Just to clarify, I have no problems with them enforcing non students using concession tickets.  What I have a serious problem with is the execution and that it won't really be up to the university to decide if they are a full time student, but will be up to the authorities instead, and that seriously worries me big time.  What also worries me is that as far as I'm concerned if you are studying 75% of a full time load, you ARE A FULL TIME STUDENT!  Under the Australian Government guidelines, 3/4 load IS a full time load, even if it is 9 contact hours a week, that adds up to 30-40hrs a week in study, assignments etc (you generally get 3 assignments per subject, so up to 9 assignments all up with a 3/4 load).
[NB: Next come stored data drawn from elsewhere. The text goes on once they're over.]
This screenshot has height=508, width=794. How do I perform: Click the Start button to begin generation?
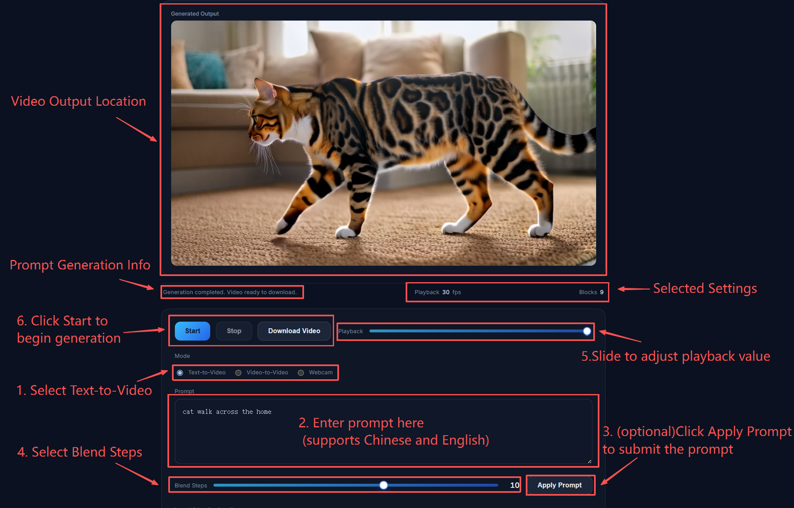point(192,331)
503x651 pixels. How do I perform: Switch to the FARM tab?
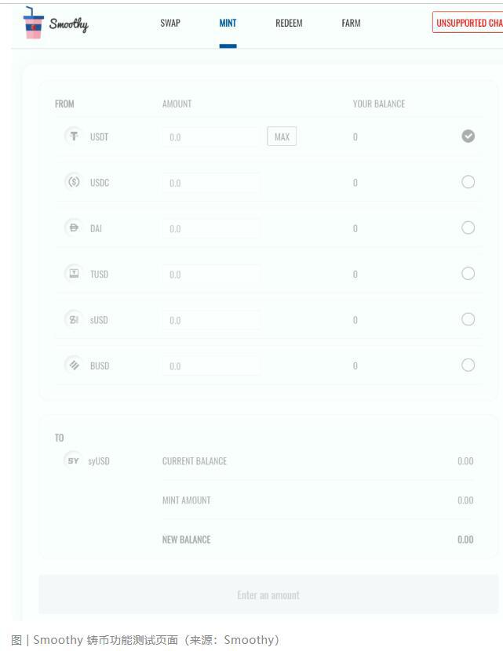pos(351,24)
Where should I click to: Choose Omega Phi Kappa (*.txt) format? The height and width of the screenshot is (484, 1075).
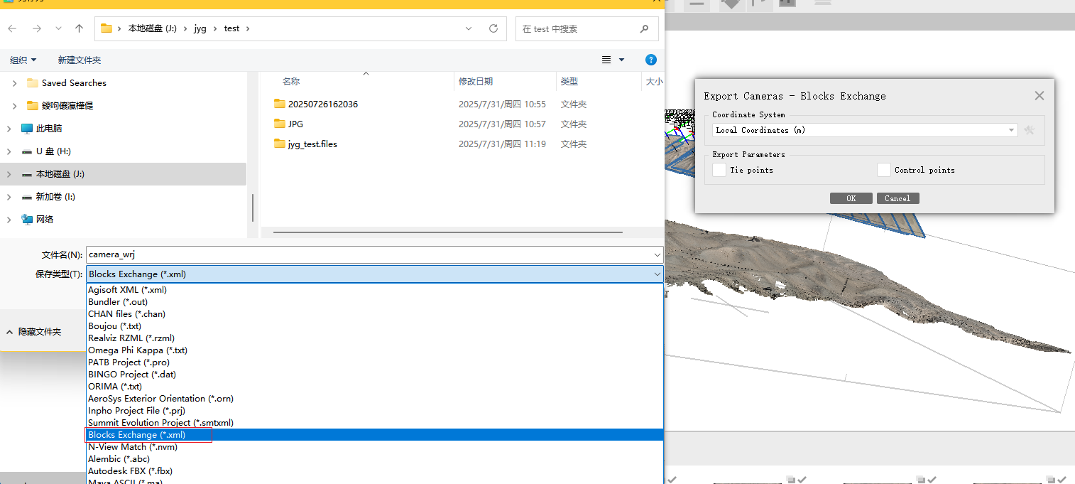tap(137, 350)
Some students have NO CHOICE but to take a 3/4 load, as it may clash with unpaid work related to their studies, in order to become more employable, have family obligations or have health issues where a 100% load is too stressful for them.

Under Austudy, you earn approximately $398/fortnight, and you expect students with a 3/4 load to pay Adult fares with that income?  SCREW YOU QLD!

And just to add, this adds another layer of administration, so it is likely that costs will go up to cover it.  Sigh...  Students have it hard enough without additional BS to go with it.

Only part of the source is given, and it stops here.